“Heap on more wood!—the wind is chill; / But let it whistle as it will, / We’ll keep our Christmas merry still. / Each age has deemed the new-born year / The fittest time for festal cheer.”

The quote comes from Sir Walter Scott’s narrative poem “Marmion,” which is about as far as you can get from a cheery Christmas poem. It features dueling, battles, lustful deception…a nun gets walled up alive.

Out of context, though, I do like those lines. The wind is chill; but let it whistle as it will, we’ll keep our Christmas merry still.

Sir Walter observes that we’ve earmarked the darkest and coldest time of year—the “bleak midwinter,” as it were—for our warmest celebrations. What feeling is better than a glowing fire or a piping hot cuppa tea on a chilly day? That little bit of warmth to drive the cold winter away? After all, you can’t get cozy on a hot day; you can only get cozy when the air around you is cold, and in my humble opinion, coziness is the greatest state of being.

So, I’ll be thinking of Christmas as the brief, warming state of coziness in an otherwise bleak and thoroughly discontented winter of a year. Here’s how I plan on doing that:

Reading: “What Christmas Is As We Grow Older” by Charles Dickens

Eight years after he penned “A Christmas Carol” and drilled that into the collective public consciousness for the rest of time, Charles Dickens wrote “What Christmas Is As We Grow Older,” a kind of pseudo short story/reflective personal essay.

As in “A Christmas Carol,” Dickens posits Christmas as a time for reconciliation, generosity, forgiveness and betterment. He begins by recalling childhood Christmases, when the holiday is pure goodness and unsullied by the lows and woes of life.

“Time was, with most of us, when Christmas Day encircling all our limited world like a magic ring, left nothing out for us to miss or seek; bound together all our home enjoyments, affections, and hopes; grouped everything and every one around the Christmas fire; and made the little picture shining in our bright young eyes, complete.”
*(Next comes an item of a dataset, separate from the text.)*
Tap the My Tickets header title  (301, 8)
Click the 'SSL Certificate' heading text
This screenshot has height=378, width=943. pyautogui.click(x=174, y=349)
But that’s easy when you’re a kid. As you grow up, the good becomes mixed with the bad, love becomes mingled with loss, and life becomes inextricably tangled with death, and sometimes these things can weigh especially heavy around the holidays. Dickens acknowledges the temptation to shut out the bad and focus only on the good, but eventually resolves that everything is welcome by the Christmas fire. At this time of year especially, we have to try to reconcile the good with the bad.

“Lost friend, lost child, lost parent, sister, brother, husband, wife, we will not so discard you! You shall hold your cherished places in our Christmas hearts, and by our Christmas fires; and in the season of immortal hope, and on the birthday of immortal mercy, we will shut out Nothing!”

White Christmas

“White Christmas” theatrical release poster, Paramount Pictures, 1954

Viewing: “White Christmas”

“White Christmas” has one of my favorite opening scenes in film history. The camera fades in on an idyllic wintry pastoral, celebratory jazz music complements the scene and a title declares “Christmas Eve 1944.” The camera then pans out to reveal that the scenery is simply a flimsy stage backdrop, the music becomes mingled with the sound of distant artillery, and Danny Kaye and Bing Crosby come dancing into view, wearing Santa Claus hats and jackets over their army fatigues. They’re performing a makeshift Christmas show for their battalion, just a few miles from the front, in the ruins of some nameless war-torn town.

After a brief scene of dialogue, Crosby and Kaye slow things down for their next number: Bing’s solo performance of the titular song while Kaye accompanies on a hand-crank music box, and director Michael Curtiz reminds us all what he’s capable of doing as a filmmaker.

Does the middle portion of the movie drag a little bit? Yes. It’s an Irving Berlin musical, so it naturally has a few unnecessary songs. But the first 60 minutes and the ending are perfect. “White Christmas” is a great way to celebrate its namesake holiday, and it’s currently streaming on Netflix.

Listening: “Have Yourself a Merry Little Christmas” by Judy Garland

The first time I was unable to spend Christmas with family, I joked that I’d spend the holiday sitting on the floor next to the tree listening to Judy Garland’s “Have Yourself a Merry Little Christmas” on repeat while drinking room-temperature Baileys out of the bottle. I’m not going to do that (probably), but if ever there were a year when that would be excusable behavior…

No, I’ll be good.

I think I’ll take Judy’s advice and have myself a merry little Christmas. I’ll try to heed lyrics like “next year all our troubles will be miles away,” and count myself lucky for what I do have, which is really more than enough.


“Someday soon we all will be together / If the fates allow. / Until then, we’ll have to muddle through somehow. / So have yourself a merry little Christmas now.”